Dre walked up the walkway and my father shook his hand sternly. I walked into the house and Dre stood at the door. My father didn't let him in farther than that. My mother sat on the couch in the living room and spoke to him from there. "You doin' okay?" She asked. I walked away and went to my room, but I could easily hear the conversation. 

"Yes, I am."

"What are you doin' around here?"

"Oh, my friend lives a block over. I was on my way over there." 

"Okay, don't be walkin' up my walkway with my daughter." I heard my father say. Then Dre left. 

That night my mom was reading late and sleeping in the living room on the couch. My father was in the bedroom. My sister was in her room and I was in my room next to my parent's room. Some time around the early morning, maybe between one and three, there was a scuffle outside my door. Then the police were called and came. 

According to my dad, Dre had been in the house and was slowly headed to my room. How did he know what room I slept in? 

My mother and his were still friends, since childhood. I'm sure the news was hard to deliver. Dre, anyway, had narrowly escaped my father's grasp through the bathroom window. They deduced that he  had gotten through the front door. As crazy twists of life would have it, the locks on our front door were changed a couple of days before and the new keys were sitting on the television along with all the other things that sat on super large televisions of that time. Jet magazines, newspapers, mail. Televisions then were like large pieces of furniture. Ours, like many, sat by the front door. 

The whole time he spoke with my parents he was standing at the door and must have slipped the keys into his pockets. He came into the front and my mother must have been asleep.

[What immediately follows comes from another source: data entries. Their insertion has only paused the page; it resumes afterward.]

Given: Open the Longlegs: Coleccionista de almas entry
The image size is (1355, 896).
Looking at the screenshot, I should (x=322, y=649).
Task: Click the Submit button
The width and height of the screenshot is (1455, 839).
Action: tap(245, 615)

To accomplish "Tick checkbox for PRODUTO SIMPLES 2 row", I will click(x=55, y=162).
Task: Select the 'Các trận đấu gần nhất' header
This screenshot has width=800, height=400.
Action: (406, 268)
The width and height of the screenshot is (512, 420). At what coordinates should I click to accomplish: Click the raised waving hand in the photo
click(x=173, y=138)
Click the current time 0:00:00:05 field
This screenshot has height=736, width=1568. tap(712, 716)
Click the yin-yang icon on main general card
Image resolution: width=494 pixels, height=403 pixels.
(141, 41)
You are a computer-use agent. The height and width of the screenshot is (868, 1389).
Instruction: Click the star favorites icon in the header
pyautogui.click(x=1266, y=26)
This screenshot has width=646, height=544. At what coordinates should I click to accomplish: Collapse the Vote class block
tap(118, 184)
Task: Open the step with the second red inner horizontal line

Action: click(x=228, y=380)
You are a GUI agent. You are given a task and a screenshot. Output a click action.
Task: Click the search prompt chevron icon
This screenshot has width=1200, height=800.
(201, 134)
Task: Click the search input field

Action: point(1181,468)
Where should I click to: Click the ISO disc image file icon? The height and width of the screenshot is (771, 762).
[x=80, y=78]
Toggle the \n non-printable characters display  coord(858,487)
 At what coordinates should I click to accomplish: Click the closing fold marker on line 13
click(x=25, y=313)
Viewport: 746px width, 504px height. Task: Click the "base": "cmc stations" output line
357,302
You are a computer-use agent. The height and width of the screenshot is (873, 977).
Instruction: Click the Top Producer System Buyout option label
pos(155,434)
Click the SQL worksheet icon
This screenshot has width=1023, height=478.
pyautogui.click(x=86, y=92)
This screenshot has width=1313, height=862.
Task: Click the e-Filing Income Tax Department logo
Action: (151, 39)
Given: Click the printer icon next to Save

My sisters room was next to the living room. Maybe he opened that door and saw that it was her. My father's room was open and Dre probably thought he was sleep. My door was closed and was the last choice. My father opened his eyes as he was going into my room.

The police showed up and displayed a selection of photos and Dre's picture was among them. I screamed when I saw Dre's face on our family's kitchen table. My father pointed him out to the police.

Then court. I don't remember how much time went by until we went to court. We all went. My father drove. My mother sat in the front with him. I sat in the back and Dre's mother went with us. My father didn't like that. My sister didn't go to court. I think Dre's mother's presence was her way of saying that she was sorry and showing support. I don't know. My father, even on the stand stated that she rode in the car with us and that he didn't like it. Of course it wasn't a question that had been asked, but my dad wasn't afraid to express what he didn't like.

There were other girls. Girls younger than I who were also on the stand that day. Two in fact. One girl was about my sisters age. Four years younger than I. I still remember her little face. Her brown face like mine. Her shoulder length puffy ponytails like mine. Her soft and sweet voice. 

The attorney was a white man who walked up to her slowly and asked her to explain what happened. She said that she was in her bed and then felt someone rubbing her leg. That woke her up but he didn't stop and he told her not to scream then he left and then she screamed.

"And do you see the man who rubbed your leg?" The attorney asked the little brown girl.

"Yes." She nodded her head slowly and pointed at Dre.

Then I screamed. There in the court. I screamed. Not out loud. I swallowed the scream. Was that what he was going to do to me? Rub on my leg and tell me not to scream? And then I would have been too scared to scream. And then I would have screamed when he left. I hoped I would have been brave enough to scream when he left. What if I would have swallowed the scream? I had swallowed screams before. Screams before the court. Screams before Dre. I knew what screams tasted like in my throat. They were nasty and salty and went down slowly, but letting them out always seemed worse.